Problem statement:
Rewrite the listing below as a Markdown table with the columns "No." and "Entry", giving each nonblank line its own numbered row.

— START —

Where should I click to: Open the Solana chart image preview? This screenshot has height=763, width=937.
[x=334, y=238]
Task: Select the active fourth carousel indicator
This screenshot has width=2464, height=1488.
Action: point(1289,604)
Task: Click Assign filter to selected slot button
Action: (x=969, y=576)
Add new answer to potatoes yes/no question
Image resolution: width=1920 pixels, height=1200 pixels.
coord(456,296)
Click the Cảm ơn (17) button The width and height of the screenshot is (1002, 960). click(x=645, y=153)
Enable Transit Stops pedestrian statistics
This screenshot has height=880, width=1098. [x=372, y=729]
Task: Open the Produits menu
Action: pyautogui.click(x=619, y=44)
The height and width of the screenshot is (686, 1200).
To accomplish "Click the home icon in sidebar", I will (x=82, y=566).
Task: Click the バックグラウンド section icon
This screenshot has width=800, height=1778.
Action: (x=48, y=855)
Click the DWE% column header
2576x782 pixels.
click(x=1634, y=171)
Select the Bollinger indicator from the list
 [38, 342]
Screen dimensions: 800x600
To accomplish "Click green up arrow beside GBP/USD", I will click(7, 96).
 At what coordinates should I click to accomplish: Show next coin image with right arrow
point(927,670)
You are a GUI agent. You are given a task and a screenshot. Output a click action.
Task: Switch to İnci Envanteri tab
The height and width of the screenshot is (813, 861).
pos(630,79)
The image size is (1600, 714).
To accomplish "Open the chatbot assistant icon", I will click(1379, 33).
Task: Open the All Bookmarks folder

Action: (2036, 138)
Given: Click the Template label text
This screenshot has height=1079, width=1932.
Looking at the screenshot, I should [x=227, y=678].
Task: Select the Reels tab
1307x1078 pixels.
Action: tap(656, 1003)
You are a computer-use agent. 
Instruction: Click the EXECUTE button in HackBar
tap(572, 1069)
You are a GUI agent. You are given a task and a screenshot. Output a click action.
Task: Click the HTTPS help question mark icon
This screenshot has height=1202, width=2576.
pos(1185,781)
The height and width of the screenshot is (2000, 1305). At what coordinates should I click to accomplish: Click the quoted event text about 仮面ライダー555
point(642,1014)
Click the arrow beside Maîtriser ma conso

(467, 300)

— END —

Exercise output:
| No. | Entry |
|---|---|
| 1 | Where should I click to: Open the Solana chart image preview? This screenshot has height=763, width=937. |
| 2 | [x=334, y=238] |
| 3 | Task: Select the active fourth carousel indicator |
| 4 | This screenshot has width=2464, height=1488. |
| 5 | Action: point(1289,604) |
| 6 | Task: Click Assign filter to selected slot button |
| 7 | Action: (x=969, y=576) |
| 8 | Add new answer to potatoes yes/no question |
| 9 | Image resolution: width=1920 pixels, height=1200 pixels. |
| 10 | coord(456,296) |
| 11 | Click the Cảm ơn (17) button The width and height of the screenshot is (1002, 960). click(x=645, y=153) |
| 12 | Enable Transit Stops pedestrian statistics |
| 13 | This screenshot has height=880, width=1098. [x=372, y=729] |
| 14 | Task: Open the Produits menu |
| 15 | Action: pyautogui.click(x=619, y=44) |
| 16 | The height and width of the screenshot is (686, 1200). |
| 17 | To accomplish "Click the home icon in sidebar", I will (x=82, y=566). |
| 18 | Task: Click the バックグラウンド section icon |
| 19 | This screenshot has width=800, height=1778. |
| 20 | Action: (x=48, y=855) |
| 21 | Click the DWE% column header |
| 22 | 2576x782 pixels. |
| 23 | click(x=1634, y=171) |
| 24 | Select the Bollinger indicator from the list |
| 25 |  [38, 342] |
| 26 | Screen dimensions: 800x600 |
| 27 | To accomplish "Click green up arrow beside GBP/USD", I will click(7, 96). |
| 28 |  At what coordinates should I click to accomplish: Show next coin image with right arrow |
| 29 | point(927,670) |
| 30 | You are a GUI agent. You are given a task and a screenshot. Output a click action. |
| 31 | Task: Switch to İnci Envanteri tab |
| 32 | The height and width of the screenshot is (813, 861). |
| 33 | pos(630,79) |
| 34 | The image size is (1600, 714). |
| 35 | To accomplish "Open the chatbot assistant icon", I will click(1379, 33). |
| 36 | Task: Open the All Bookmarks folder |
| 37 | Action: (2036, 138) |
| 38 | Given: Click the Template label text |
| 39 | This screenshot has height=1079, width=1932. |
| 40 | Looking at the screenshot, I should [x=227, y=678]. |
| 41 | Task: Select the Reels tab |
| 42 | 1307x1078 pixels. |
| 43 | Action: tap(656, 1003) |
| 44 | You are a computer-use agent.  |
| 45 | Instruction: Click the EXECUTE button in HackBar |
| 46 | tap(572, 1069) |
| 47 | You are a GUI agent. You are given a task and a screenshot. Output a click action. |
| 48 | Task: Click the HTTPS help question mark icon |
| 49 | This screenshot has height=1202, width=2576. |
| 50 | pos(1185,781) |
| 51 | The height and width of the screenshot is (2000, 1305). At what coordinates should I click to accomplish: Click the quoted event text about 仮面ライダー555 |
| 52 | point(642,1014) |
| 53 | Click the arrow beside Maîtriser ma conso |
| 54 | (467, 300) |